The U.S. and European markets rallied today, although it’s hard to pinpoint the exact reason why. U.S. Housing starts came in very strong for November, up 9.3%. Spain had another strong bond auction and the ten-year yield continues to pair back since central banks around the world made their November 30th joint strike on currency liquidity. Looking at earnings, Jefferies Group (JEF) was up 20%+ after its earnings. The stock was up 5% for most of the morning until an interview with Egan-Jones’ Sean Egan in which he detailed cuts in risk levels during the quarter on CNBC. Financials were a big performer in the market due to optimism in Europe, housing, and earnings from Jefferies. The two negatives on the market were 1) earnings from Red Hat (RHT) and General Mills (GIS) and 2) the overhang from the S&P rating resolution announced December 5th; however, that didn’t seem to hold the market back with the S&P 500 rising above the 50-day moving average having the best advancing day since November 30th.
Though there were a lot of moving parts in the market today, I think four issues really stand out. First, the U.S. housing starts data. Like I mentioned on the radio show, expect housing to be a big issue this week with starts today, existing home sales tomorrow, housing prices on Thursday, and new home sales on Friday. That’s a lot of data to get through and 3 out of 4 data points highlight sales, which have been ticking up lately. Pricing has been the last data point that needs some loving so if that starts to rise, I think we should expect a good reaction from the market.

» RECORDS FOR THE TASK
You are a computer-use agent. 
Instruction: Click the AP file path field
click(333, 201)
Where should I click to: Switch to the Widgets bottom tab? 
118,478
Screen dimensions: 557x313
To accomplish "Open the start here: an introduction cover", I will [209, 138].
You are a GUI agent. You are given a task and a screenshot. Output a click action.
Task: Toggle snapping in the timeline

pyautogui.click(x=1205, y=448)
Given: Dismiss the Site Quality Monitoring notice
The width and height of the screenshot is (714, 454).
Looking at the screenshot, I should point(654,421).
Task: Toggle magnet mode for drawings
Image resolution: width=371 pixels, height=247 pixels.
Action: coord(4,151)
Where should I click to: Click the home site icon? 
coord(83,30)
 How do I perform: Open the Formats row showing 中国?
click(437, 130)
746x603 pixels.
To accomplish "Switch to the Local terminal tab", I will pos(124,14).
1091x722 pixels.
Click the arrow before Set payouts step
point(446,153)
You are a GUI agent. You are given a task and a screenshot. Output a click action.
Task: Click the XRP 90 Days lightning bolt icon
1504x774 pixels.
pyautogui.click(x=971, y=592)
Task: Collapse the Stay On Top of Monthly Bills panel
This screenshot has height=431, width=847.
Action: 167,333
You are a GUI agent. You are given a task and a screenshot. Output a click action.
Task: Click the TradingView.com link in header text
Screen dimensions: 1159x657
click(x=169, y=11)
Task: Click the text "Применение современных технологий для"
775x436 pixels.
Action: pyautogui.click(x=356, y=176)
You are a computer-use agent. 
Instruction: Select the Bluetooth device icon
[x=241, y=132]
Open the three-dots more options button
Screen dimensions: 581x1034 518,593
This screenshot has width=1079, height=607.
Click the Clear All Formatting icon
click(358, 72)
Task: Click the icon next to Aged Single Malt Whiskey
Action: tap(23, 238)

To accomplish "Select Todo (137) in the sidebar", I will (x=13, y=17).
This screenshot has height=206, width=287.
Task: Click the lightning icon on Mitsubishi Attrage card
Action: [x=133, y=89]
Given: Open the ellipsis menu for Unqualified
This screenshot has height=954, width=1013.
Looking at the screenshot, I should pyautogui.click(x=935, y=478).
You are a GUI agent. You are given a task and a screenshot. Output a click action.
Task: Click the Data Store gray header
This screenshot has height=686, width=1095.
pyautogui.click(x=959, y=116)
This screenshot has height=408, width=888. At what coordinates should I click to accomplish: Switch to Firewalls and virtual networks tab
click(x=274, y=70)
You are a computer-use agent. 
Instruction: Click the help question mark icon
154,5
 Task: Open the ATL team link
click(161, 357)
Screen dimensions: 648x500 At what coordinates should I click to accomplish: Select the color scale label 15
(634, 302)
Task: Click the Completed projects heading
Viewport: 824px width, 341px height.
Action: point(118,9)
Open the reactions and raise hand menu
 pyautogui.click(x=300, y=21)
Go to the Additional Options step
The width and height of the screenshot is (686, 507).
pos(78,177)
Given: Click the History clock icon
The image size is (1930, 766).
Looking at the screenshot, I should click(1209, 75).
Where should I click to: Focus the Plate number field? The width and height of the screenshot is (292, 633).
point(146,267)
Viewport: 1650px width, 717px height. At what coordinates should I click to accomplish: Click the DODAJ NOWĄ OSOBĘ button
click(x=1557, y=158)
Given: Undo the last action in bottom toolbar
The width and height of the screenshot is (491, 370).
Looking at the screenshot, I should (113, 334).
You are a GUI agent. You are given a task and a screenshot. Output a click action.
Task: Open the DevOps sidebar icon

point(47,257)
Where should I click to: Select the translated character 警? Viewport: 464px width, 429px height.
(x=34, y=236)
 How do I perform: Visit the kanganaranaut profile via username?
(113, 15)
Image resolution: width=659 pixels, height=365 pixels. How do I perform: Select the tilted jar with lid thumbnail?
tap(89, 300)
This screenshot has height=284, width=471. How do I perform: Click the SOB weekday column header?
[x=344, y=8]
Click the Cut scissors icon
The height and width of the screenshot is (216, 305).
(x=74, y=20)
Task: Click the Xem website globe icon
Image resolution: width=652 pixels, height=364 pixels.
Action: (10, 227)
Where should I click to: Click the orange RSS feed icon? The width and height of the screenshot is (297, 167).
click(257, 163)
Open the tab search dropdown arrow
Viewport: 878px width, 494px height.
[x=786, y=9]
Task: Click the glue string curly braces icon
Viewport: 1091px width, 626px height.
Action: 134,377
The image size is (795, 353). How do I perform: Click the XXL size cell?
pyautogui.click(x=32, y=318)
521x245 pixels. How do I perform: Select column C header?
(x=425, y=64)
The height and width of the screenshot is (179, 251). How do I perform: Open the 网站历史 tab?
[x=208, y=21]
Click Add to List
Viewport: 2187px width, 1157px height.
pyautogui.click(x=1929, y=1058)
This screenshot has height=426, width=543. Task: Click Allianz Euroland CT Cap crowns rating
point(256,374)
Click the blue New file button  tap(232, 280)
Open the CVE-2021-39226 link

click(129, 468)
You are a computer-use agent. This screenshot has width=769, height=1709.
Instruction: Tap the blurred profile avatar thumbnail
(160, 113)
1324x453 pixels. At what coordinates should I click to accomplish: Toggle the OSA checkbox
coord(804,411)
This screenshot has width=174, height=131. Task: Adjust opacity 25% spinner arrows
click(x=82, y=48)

» PROBLEMS AND TASKS
1: According to the market commentary, by what percentage did U.S. housing starts rise for November?
2: Rewrite the part of the records that opens with the line containing "The height and width of the screenshot is (179, 251)." and closes with the end of the records, putting "check box" in place of "checkbox" and leaving everything else unchanged.

» RESPONSES FOR EACH TASK
1: 9.3%

2:
The height and width of the screenshot is (179, 251). How do I perform: Open the 网站历史 tab?
[x=208, y=21]
Click Add to List
Viewport: 2187px width, 1157px height.
pyautogui.click(x=1929, y=1058)
This screenshot has height=426, width=543. Task: Click Allianz Euroland CT Cap crowns rating
point(256,374)
Click the blue New file button  tap(232, 280)
Open the CVE-2021-39226 link

click(129, 468)
You are a computer-use agent. This screenshot has width=769, height=1709.
Instruction: Tap the blurred profile avatar thumbnail
(160, 113)
1324x453 pixels. At what coordinates should I click to accomplish: Toggle the OSA check box
coord(804,411)
This screenshot has width=174, height=131. Task: Adjust opacity 25% spinner arrows
click(x=82, y=48)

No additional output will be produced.